For nearly fifteen years Akiva had frustrated CID and British Intelligence. There was a period of amnesty during World War II when Akiva was free, but for the rest of that time he was wanted. He had always evaded them and had escaped many traps that had been set for him. Akiva was the biggest prize in Palestine with the price on his head running to several thousand pounds sterling.

It was coincidence that the CID was observing the activities of another apartment house on Bene Berak Road just three houses away from the new Maccabee headquarters. The suspects were a ring of smugglers who had been storing goods got past customs in the Jaffa port. The alert CID men watching from an observation point in a building across the street spotted the suspicious picket of watchmen regularly near the basement headquarters. With a telescopic lens camera they photographed all the lookouts and identified two as known Maccabees. While stalking smugglers, they had stumbled onto a Maccabee hangout. Their long experience with the Maccabees induced them to raid at once. They organized quickly and moved to effect complete surprise. They still had no idea they were going into Maccabee headquarters itself.

Dov was in one of the three rooms of the basement apartment forging an El Salvador passport. Only Akiva was with him. Nahum and Ben Moshe had gone out to meet Zev Gilboa, the liaison for the Haganah and Palmach. Akiva came into the room.

“Well, well, Little Giora,” Akiva said, “how did you manage to talk Ben Moshe out of taking you along on today’s business?”

“I must finish this passport,” Dov grumbled.

Akiva looked at his watch and then stretched out on a cot behind Dov. “They should be returning shortly.”

“I don’t trust the Haganah,” Dov said.

“We have no choice but to trust them for the time being,” the old man said.

Dov held the passport paper up to the light to study his erasures and see if they could be detected through the water marks and seal. It was a good job. Not even an expert could spot where he had worked over the name and description of the former owner. Dov bent close to the paper and etched in the signature of an El Salvador official, then put the pen down. He got up and paced the tiny room restlessly checking frequently to see if the ink was dry, then resuming his walking, back and forth, snapping his fingers.

“Don’t be so impatient, Little Giora. You will find that waiting is the worst part of underground life. Waiting for what, I often wonder?”

“I’ve lived underground before,” Dov said quickly.

“So you have.” Akiva sat up and stretched. “Waiting, waiting, waiting,” Akiva said. “You are very young, Dov. You should learn not to be quite so serious and quite so intense. That was always one of my faults. I was always too intense. Worked day and night for the cause.”

“That sounds strange coming from Akiva,” Dov said.

“An old man begins to see many things. We wait for a chance to wait. If they get us, the best we can expect is exile or life in prison. The hanging and the torture is getting to be standard procedure these days. That’s why I say ... don’t be so serious. There are many nice Maccabee girls who would love to meet our Little Giora. Have fun while there is time.”

“I am not interested,” Dov said firmly.

“Ah, hah,” the old man teased, “perhaps you already have a girl you have been holding out on us.”

“I had a girl once,” Dov said, “but no more.”

“I must tell Ben Moshe to find you a new one and you will go out and enjoy yourself.”

“I don’t want one and I’ll stay in headquarters. It is the most important place to be.”

The old man lay back again and he meditated. At length he spoke. “How wrong you are, Little Giora. How very wrong you are. The most important place to be is awakening in the morning and looking out at your fields, working in them—and coming home at night to someone you love and who loves you.”
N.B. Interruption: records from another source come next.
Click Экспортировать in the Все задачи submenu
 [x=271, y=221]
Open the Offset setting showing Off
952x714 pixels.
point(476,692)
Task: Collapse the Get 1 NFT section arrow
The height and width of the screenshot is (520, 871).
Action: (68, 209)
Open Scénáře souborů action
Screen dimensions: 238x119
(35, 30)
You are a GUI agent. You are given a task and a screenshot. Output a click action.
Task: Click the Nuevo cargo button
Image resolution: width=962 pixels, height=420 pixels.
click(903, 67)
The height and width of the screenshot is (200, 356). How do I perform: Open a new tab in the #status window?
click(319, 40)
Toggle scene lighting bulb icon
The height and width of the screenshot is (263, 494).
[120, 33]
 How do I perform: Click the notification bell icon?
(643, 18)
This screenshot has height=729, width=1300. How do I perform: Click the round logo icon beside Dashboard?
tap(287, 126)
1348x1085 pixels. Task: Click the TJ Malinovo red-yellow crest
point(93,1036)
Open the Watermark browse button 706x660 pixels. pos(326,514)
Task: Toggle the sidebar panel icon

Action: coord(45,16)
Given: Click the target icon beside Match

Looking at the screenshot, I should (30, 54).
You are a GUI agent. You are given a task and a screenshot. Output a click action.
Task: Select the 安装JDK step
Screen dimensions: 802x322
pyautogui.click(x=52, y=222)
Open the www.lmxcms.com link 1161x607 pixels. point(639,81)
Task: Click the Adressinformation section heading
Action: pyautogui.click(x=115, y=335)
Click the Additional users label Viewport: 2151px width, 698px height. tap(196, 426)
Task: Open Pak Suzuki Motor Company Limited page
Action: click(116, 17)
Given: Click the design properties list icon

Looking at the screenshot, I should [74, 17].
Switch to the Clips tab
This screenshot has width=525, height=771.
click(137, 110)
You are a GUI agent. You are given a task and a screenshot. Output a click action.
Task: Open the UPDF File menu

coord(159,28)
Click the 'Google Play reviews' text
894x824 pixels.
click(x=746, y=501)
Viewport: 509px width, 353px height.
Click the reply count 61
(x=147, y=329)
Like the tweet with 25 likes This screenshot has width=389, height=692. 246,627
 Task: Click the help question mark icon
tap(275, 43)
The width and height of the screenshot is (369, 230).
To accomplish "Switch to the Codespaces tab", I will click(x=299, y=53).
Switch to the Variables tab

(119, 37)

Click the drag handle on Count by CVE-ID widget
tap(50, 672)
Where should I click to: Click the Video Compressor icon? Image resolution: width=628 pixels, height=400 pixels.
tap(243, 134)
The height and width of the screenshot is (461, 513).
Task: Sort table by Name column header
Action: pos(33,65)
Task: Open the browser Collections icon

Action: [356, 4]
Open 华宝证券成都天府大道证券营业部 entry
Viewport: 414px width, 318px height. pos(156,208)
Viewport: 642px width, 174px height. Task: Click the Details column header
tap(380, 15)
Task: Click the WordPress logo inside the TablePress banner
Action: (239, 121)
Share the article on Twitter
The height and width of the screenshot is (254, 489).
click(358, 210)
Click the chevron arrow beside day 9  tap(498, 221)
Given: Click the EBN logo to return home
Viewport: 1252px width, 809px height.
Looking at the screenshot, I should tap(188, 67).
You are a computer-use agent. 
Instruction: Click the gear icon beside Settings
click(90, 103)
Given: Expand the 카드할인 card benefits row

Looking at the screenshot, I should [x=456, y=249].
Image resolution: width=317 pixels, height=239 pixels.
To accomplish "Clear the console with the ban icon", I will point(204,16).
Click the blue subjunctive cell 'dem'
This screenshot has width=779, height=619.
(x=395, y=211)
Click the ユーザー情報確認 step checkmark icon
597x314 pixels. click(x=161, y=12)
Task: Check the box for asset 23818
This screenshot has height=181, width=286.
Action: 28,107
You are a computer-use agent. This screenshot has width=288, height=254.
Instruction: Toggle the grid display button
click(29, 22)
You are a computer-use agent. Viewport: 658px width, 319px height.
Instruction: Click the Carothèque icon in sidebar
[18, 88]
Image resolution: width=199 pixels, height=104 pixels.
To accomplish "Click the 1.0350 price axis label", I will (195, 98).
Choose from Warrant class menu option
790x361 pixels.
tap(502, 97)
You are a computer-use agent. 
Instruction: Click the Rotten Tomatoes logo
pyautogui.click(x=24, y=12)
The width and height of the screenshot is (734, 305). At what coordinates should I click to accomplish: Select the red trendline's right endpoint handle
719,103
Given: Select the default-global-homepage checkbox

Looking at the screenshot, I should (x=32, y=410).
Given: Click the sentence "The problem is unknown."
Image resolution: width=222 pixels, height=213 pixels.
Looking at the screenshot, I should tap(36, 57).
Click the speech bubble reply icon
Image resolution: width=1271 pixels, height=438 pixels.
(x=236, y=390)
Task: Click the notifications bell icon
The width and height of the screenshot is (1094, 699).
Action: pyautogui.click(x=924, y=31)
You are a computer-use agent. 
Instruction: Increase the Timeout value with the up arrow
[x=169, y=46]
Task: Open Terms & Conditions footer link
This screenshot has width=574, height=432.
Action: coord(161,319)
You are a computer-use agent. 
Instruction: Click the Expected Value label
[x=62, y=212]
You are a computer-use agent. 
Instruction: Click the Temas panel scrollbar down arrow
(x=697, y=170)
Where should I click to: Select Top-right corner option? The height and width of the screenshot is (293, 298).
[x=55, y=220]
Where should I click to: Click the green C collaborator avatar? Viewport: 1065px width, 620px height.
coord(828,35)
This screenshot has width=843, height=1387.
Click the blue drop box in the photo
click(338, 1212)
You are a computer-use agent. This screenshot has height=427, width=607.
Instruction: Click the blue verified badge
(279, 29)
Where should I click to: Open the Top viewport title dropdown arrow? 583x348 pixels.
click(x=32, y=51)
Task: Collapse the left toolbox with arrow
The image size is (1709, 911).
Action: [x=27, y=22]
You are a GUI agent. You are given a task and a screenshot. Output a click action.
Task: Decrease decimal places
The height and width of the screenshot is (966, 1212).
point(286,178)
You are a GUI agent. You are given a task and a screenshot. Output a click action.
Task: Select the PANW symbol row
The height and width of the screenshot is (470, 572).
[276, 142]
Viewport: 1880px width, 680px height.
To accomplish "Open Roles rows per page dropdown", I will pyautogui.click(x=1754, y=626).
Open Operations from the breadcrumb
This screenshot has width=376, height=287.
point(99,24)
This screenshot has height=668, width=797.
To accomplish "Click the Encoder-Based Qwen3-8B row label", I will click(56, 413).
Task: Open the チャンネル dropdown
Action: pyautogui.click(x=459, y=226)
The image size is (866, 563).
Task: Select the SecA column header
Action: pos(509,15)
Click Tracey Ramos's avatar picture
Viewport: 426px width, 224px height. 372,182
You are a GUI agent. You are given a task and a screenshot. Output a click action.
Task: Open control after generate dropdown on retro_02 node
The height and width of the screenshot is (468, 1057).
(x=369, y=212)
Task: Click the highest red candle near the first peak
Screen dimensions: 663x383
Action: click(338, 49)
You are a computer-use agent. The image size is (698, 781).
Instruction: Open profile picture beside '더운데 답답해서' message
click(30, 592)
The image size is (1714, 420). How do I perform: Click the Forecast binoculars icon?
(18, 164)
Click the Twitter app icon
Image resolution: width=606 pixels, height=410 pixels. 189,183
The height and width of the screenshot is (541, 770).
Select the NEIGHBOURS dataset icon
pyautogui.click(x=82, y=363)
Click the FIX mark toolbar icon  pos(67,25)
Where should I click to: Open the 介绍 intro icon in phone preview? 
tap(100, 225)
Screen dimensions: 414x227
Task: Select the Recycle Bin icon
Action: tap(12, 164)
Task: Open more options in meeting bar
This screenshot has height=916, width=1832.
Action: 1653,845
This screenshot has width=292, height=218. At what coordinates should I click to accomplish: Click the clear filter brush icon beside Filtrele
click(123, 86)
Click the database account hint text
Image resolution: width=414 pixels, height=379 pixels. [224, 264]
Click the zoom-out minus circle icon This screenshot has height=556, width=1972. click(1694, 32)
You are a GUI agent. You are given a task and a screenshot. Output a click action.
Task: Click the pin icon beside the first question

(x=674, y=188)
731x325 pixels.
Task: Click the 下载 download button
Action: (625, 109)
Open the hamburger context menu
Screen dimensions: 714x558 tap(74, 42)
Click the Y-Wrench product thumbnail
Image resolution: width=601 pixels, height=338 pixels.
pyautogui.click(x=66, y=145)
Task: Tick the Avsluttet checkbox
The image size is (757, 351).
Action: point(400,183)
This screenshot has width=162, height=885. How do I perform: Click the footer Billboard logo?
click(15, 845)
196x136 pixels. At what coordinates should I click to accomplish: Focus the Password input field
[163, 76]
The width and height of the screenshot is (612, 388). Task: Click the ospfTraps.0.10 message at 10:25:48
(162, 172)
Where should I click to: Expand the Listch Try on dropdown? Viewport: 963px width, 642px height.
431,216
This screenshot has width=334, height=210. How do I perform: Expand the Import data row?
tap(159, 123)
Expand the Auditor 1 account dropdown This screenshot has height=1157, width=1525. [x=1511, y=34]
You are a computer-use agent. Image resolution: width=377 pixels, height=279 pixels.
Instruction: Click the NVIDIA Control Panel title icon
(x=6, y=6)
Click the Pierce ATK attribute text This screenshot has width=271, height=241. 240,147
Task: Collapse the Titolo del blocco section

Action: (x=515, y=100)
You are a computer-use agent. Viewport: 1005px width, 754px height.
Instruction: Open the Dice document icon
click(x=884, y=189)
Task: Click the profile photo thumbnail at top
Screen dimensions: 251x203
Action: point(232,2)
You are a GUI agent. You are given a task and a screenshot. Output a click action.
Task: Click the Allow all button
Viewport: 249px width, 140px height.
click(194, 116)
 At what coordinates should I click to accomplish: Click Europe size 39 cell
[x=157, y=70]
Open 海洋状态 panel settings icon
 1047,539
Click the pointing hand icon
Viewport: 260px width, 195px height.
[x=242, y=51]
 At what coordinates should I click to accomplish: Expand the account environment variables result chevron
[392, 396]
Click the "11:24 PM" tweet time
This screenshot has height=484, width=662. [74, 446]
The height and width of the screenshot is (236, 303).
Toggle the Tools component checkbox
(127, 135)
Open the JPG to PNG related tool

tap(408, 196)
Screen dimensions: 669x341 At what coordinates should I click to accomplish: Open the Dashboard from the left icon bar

The old man is getting sentimental again, Dov thought. He tried the paper and found it dry. He fitted the passport photo into place. As Akiva dozed on the cot, Dov began his pacing again. It was worse now that he had sent the letter to Mrs. Fremont. He wanted to go on raids. Another raid and another and another. Sooner or later the British would get him and hang him and it would be all over with. They didn’t know that his bravery came from the fact that he didn’t care. He almost begged to be hit by enemy gunfire. The dream was bad these days and Karen was not there to stand between him and the gas-chamber door. Mrs. Fremont would take her to America now. That would be good. And he would keep on going on raids until they got him, because it was no good to live without Karen.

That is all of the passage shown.